Exercise: Reproduce the records without their pictures, keeping every word as it is.

Pixel coordinate grounding data
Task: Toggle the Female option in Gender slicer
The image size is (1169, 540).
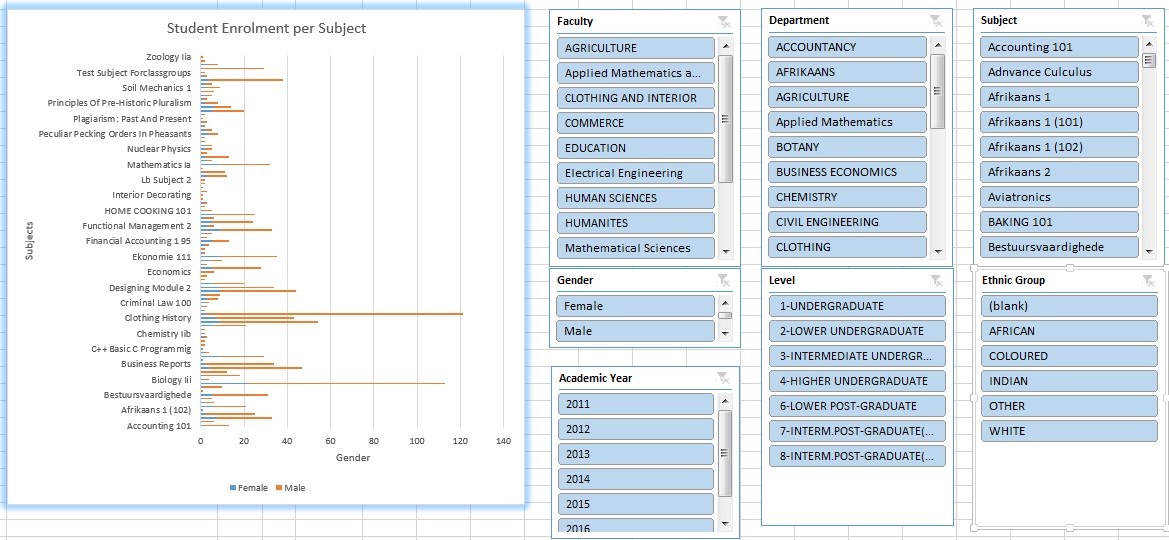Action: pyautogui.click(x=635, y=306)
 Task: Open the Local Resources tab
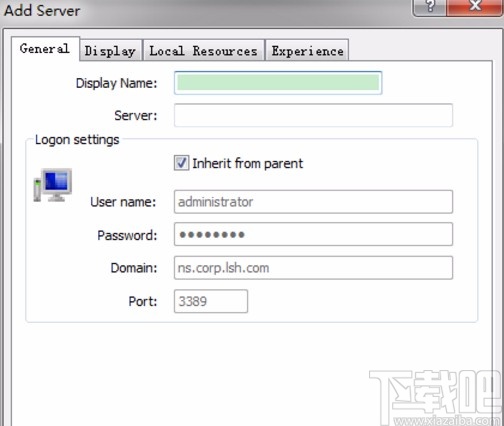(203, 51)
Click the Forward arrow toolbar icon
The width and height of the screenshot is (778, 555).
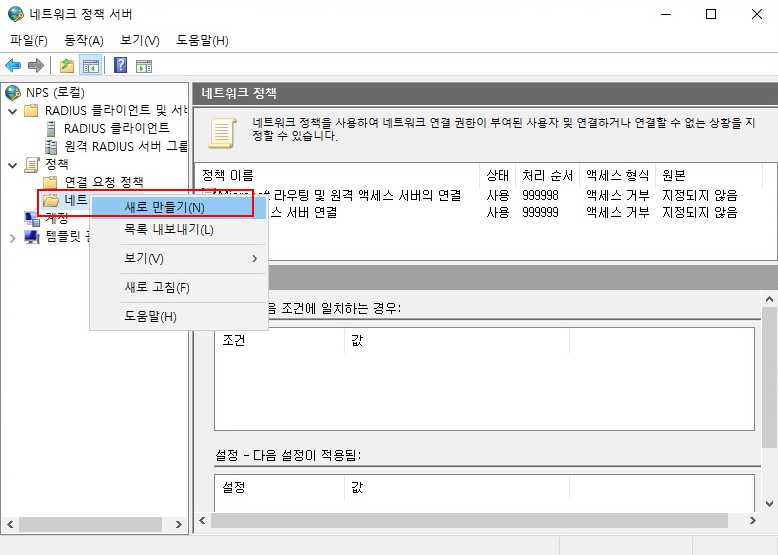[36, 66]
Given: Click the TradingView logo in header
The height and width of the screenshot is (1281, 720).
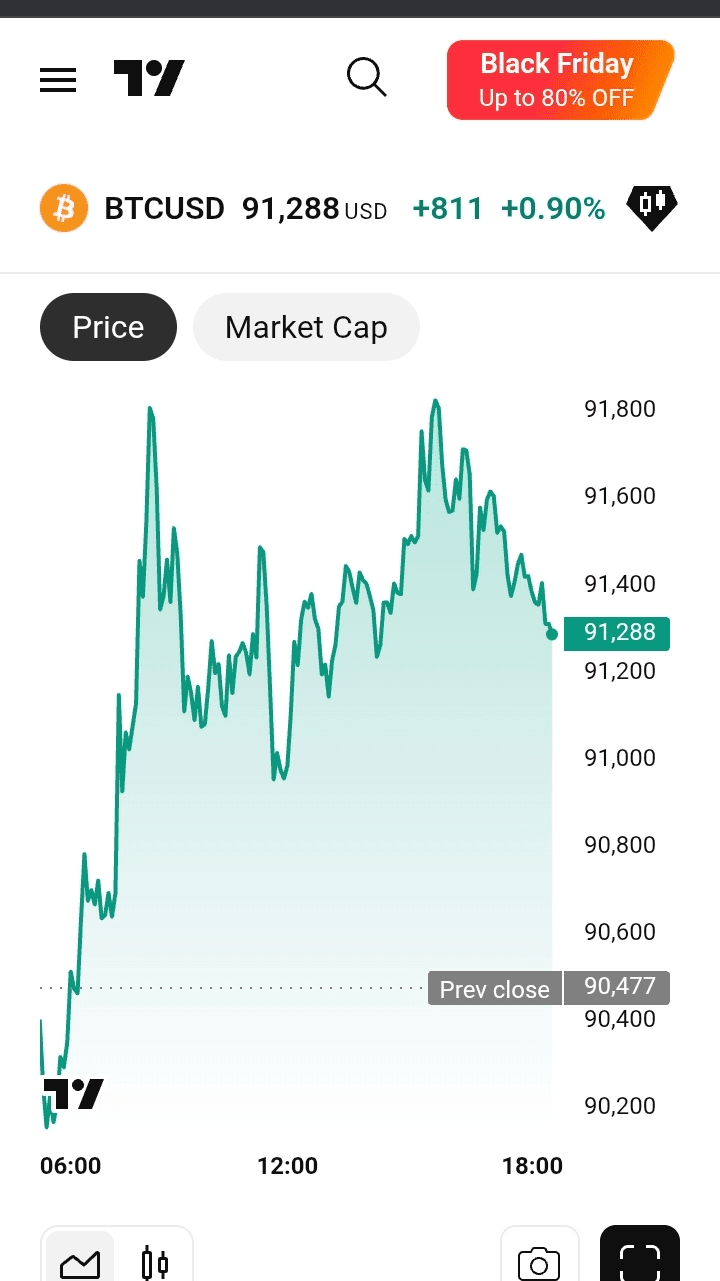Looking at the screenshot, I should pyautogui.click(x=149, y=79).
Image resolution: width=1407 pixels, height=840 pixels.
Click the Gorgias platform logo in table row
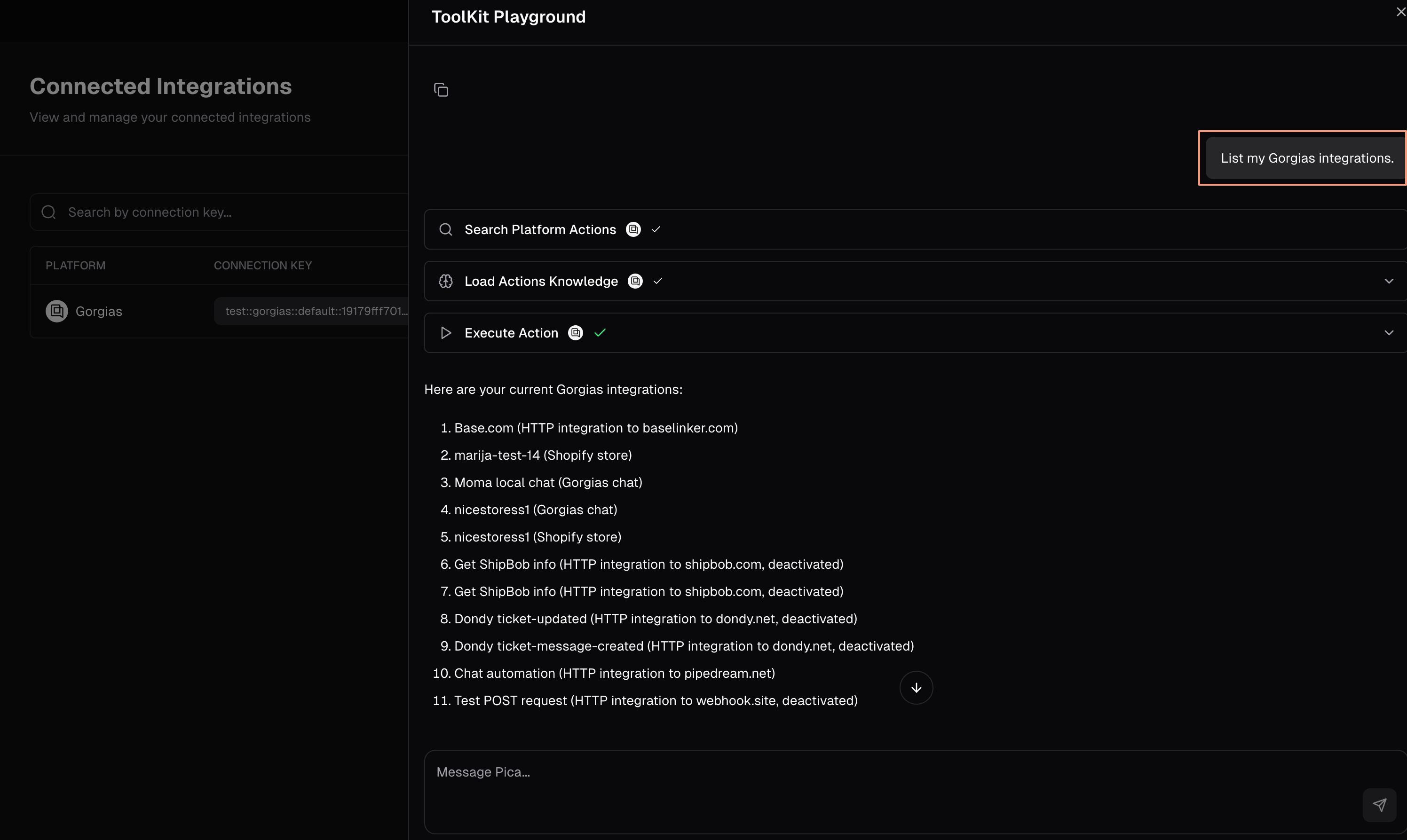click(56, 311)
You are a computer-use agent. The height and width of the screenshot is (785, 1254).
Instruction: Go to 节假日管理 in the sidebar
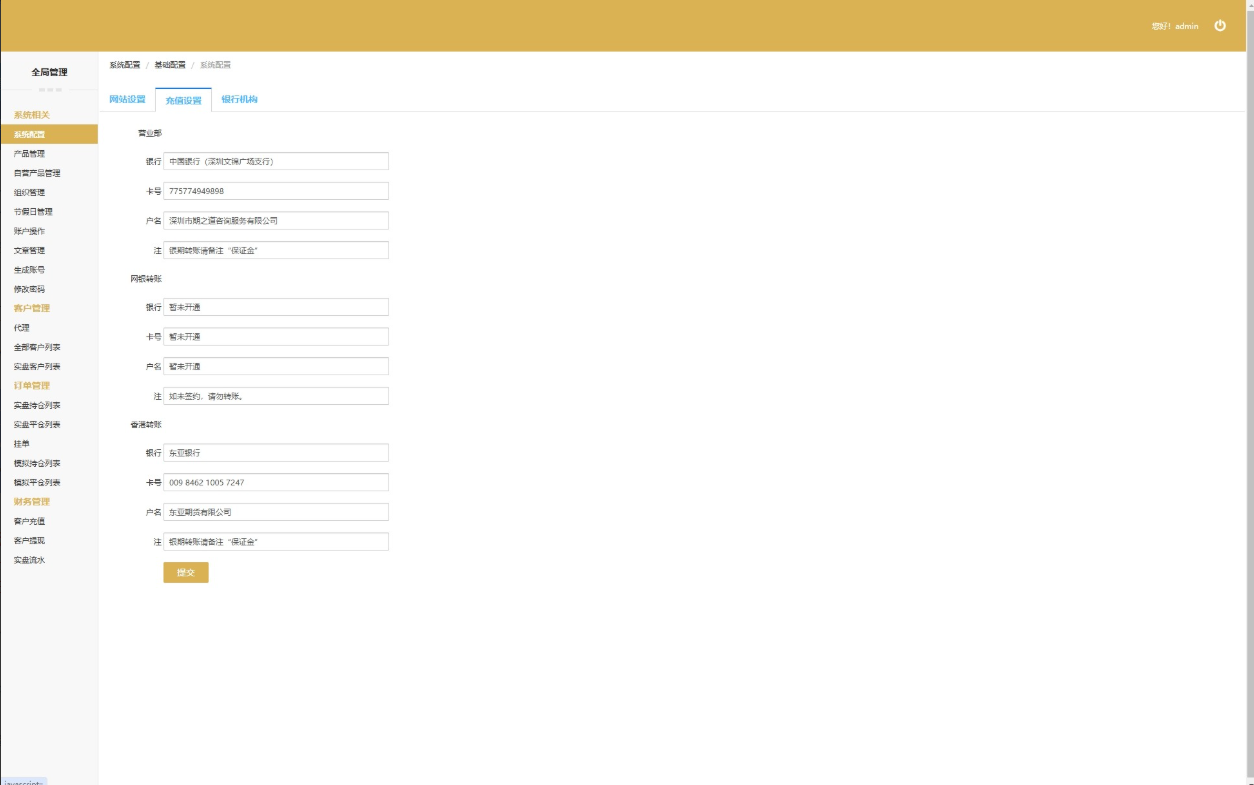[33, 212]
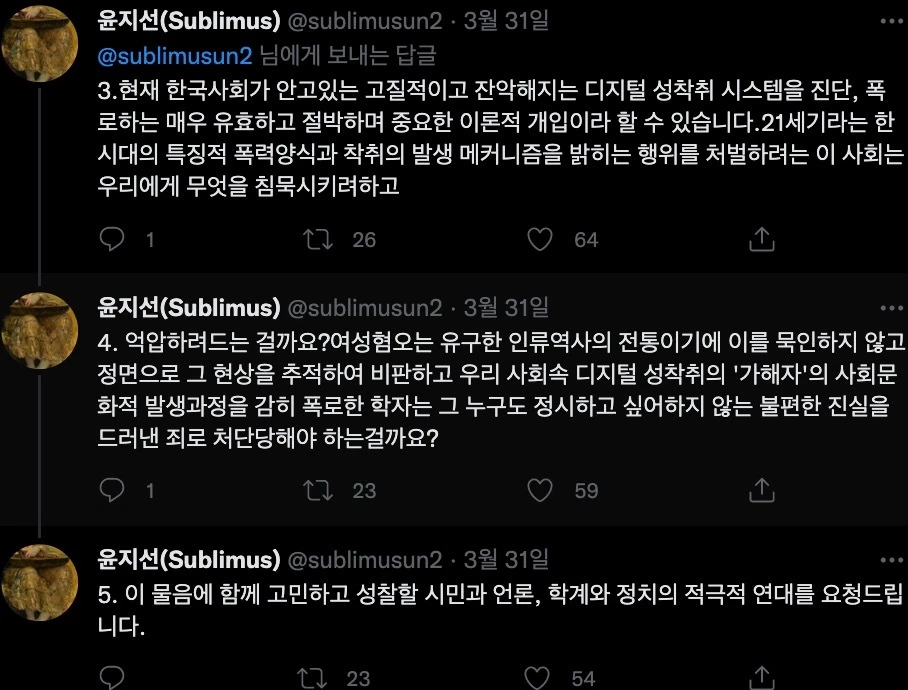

Answer box:
Task: Toggle the Female option in Gender slicer
The image size is (1169, 540).
Action: pyautogui.click(x=635, y=306)
 Task: Open the Local Resources tab
(203, 51)
Click the Forward arrow toolbar icon
The width and height of the screenshot is (778, 555).
[36, 66]
Given: Click the TradingView logo in header
The height and width of the screenshot is (1281, 720).
Looking at the screenshot, I should pyautogui.click(x=149, y=79).
Image resolution: width=1407 pixels, height=840 pixels.
Click the Gorgias platform logo in table row
click(56, 311)
You are a computer-use agent. The height and width of the screenshot is (785, 1254).
Instruction: Go to 节假日管理 in the sidebar
[33, 212]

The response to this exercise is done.